A operação foi realizada anteontem por 400 homens da PF e da Polícia Rodoviária Federal que cumpriram 86 mandados de busca e apreensão e seis de prisão, em 11 Estados. Carros de luxo e R$ 500 mil em dinheiro foram apreendidos, e cinco pessoas foram presas. Batizada de Fiat Lux, a operação começou há dois anos e identificou pelo menos 10 mil veículos com documentos e placas adulterados. Segundo a PF, a quadrilha falsificava o registro de carros e tinha a participação de servidores do Detran e de despachantes. Em dez meses de atuação, foram recuperados cerca de R$ 35 milhões em veículos entre eles caminhões, caminhonetes e automóveis de luxo.

Mas a incredulidade não para por aí. Para se ter ideia da ousadia e da cara de pau dos criminosos, a investigação revelou também que o número dos chassis de 3,3 mil carros oficiais do Exército foram usados para esquentar carros roubados. Os documentos eram falsificados e assim o veículo passava a rodar pelas ruas como se fosse legal -- a investigação não aponta a participação de integrantes do Exército nas fraudes. Os golpistas não perdoaram nem o Exército.

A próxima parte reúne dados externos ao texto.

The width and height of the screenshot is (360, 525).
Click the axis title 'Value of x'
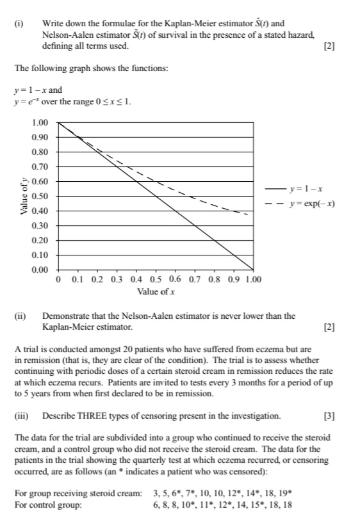pyautogui.click(x=156, y=292)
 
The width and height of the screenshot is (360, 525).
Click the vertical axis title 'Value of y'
pyautogui.click(x=24, y=195)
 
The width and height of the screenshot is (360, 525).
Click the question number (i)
pyautogui.click(x=19, y=24)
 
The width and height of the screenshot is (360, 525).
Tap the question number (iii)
pyautogui.click(x=21, y=416)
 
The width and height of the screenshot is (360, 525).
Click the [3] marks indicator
pyautogui.click(x=329, y=416)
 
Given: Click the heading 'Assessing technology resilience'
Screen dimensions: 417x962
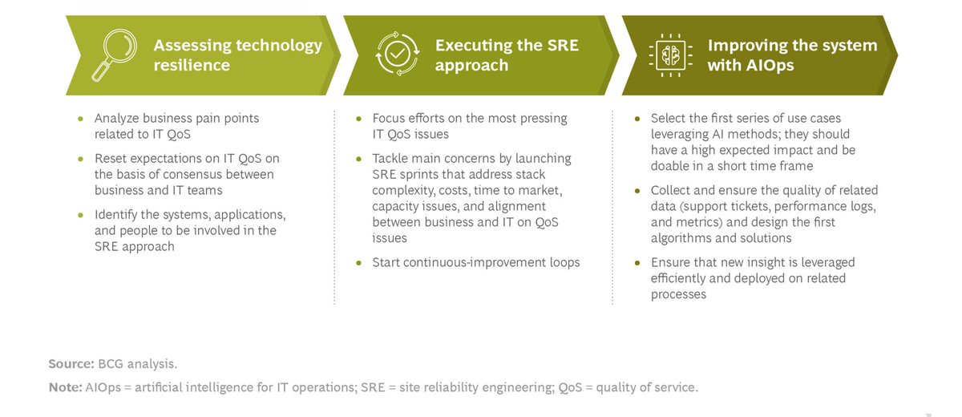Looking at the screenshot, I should (x=237, y=55).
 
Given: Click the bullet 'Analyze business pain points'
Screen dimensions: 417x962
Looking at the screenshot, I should (x=176, y=126).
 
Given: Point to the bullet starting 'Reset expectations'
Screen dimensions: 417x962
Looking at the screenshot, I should (x=186, y=174).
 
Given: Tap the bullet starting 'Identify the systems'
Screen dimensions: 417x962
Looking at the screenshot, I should (x=189, y=230).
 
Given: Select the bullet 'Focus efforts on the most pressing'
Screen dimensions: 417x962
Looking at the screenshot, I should (x=469, y=126).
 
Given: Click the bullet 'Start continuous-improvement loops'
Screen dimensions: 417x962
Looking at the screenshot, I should (x=476, y=262).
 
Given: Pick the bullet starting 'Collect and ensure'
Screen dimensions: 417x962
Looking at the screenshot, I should (x=763, y=214).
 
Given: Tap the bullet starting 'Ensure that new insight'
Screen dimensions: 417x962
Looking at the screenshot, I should (x=752, y=278).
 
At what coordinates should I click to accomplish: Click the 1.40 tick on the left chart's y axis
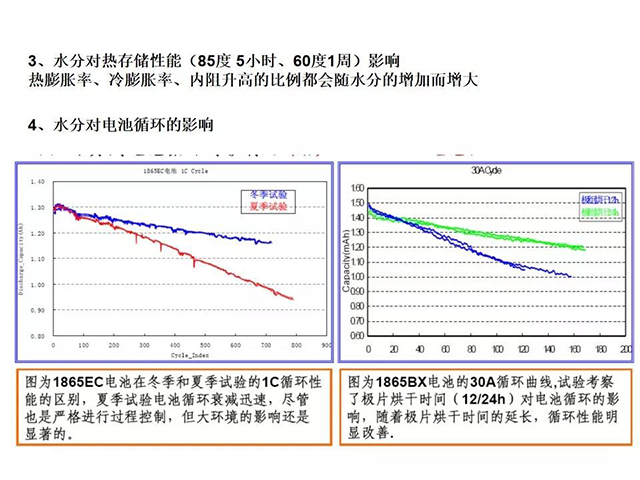coord(39,182)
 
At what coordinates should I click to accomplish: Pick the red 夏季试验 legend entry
coord(264,205)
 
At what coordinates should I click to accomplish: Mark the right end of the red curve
coord(293,298)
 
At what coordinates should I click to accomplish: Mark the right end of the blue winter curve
coord(271,242)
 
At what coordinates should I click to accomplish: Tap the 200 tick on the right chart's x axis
coord(625,350)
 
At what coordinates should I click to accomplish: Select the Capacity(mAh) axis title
coord(349,264)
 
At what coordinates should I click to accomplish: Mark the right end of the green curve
coord(584,247)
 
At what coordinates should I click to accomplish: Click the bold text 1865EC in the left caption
coord(81,383)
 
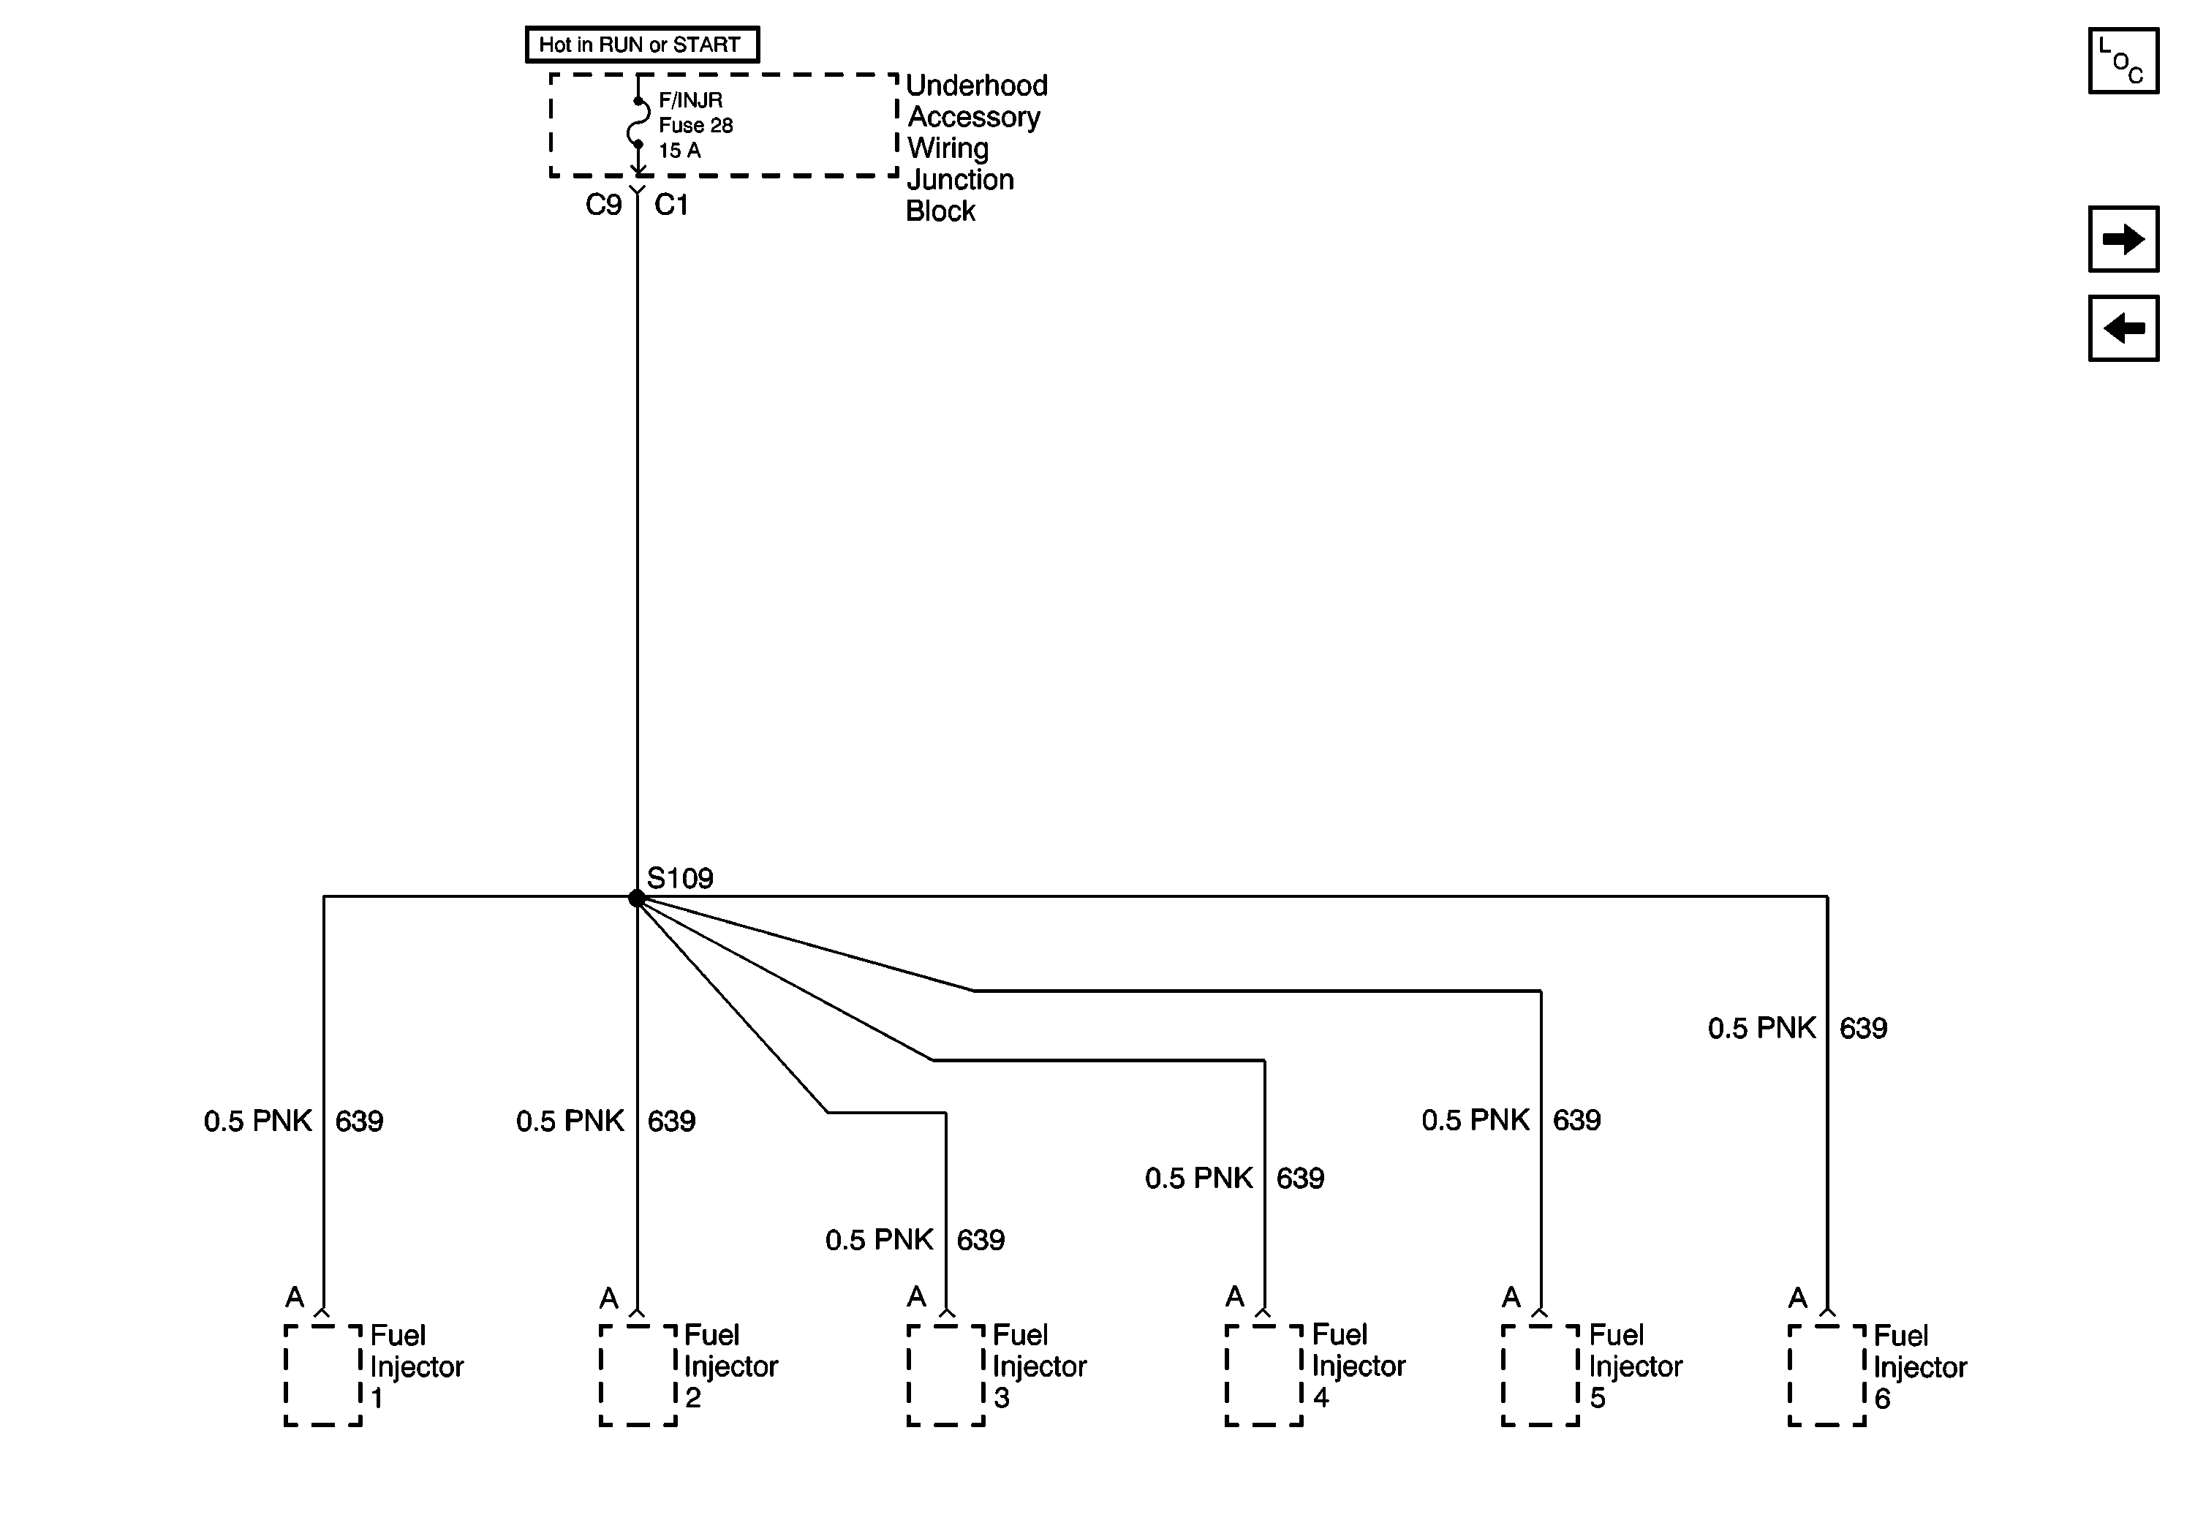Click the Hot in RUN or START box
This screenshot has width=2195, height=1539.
point(641,45)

Inclusive, o inquérito policial, instaurado no fim de 2020, teve origem justamente após a detecção da clonagem dos veículos do Exército. Segundo a polícia, os criminosos também criavam veículos fictícios no Sistema Federal da Secretaria Nacional de Trânsito, permitindo a realização de financiamentos e a participação em consórcios. Esses automóveis eram dados como garantia em operações financeiras.

Os servidores ainda inseriam no sistema federal de veículos carros comprados na Zona Franca de Manaus que têm isenção de PIS e Confins, e emplacavam indevidamente esses veículos em São Paulo para burlar a fiscalização. Em seguida, eram revendidos sem o recolhimento de impostos, com lucro de até R$ 40 mil sobre cada unidade, normalmente caminhonetes. Foi identificado o uso de documentos falsificados em aproximadamente 300 automóveis nessas condições.

Os envolvidos podem responder por uso de dados falsos, lavagem de dinheiro, sonegação tributária e organização criminosa. Por enquanto, o afastamento dos servidores do Detran é “judicial e preventivo” -- processos administrativos serão abertos para apurar a conduta de cada funcionário. O Detran de São Paulo informou que cumpriu a determinação judicial e todos os servidores foram afastados imediatamente. Disse também que suspendeu os despachantes citados na intimação e uma franqueada da empresa de vistoria.

A certeza de que nunca seriam pegos era tamanha que há servidores com até 70 inserções fraudulentas, indicando participação ostensiva no esquema. É a certeza da impunidade, algo tremendamente nocivo para o Brasil.

Enfim, que o Detran aprimore os procedimentos e sistemas de segurança, e também a vigilância sobre seus servidores. E que a Justiça seja firme e implacável com tais criminosos, não permitindo manobras jurídicas para evitar a punição que merecem. É o que toda a sociedade espera.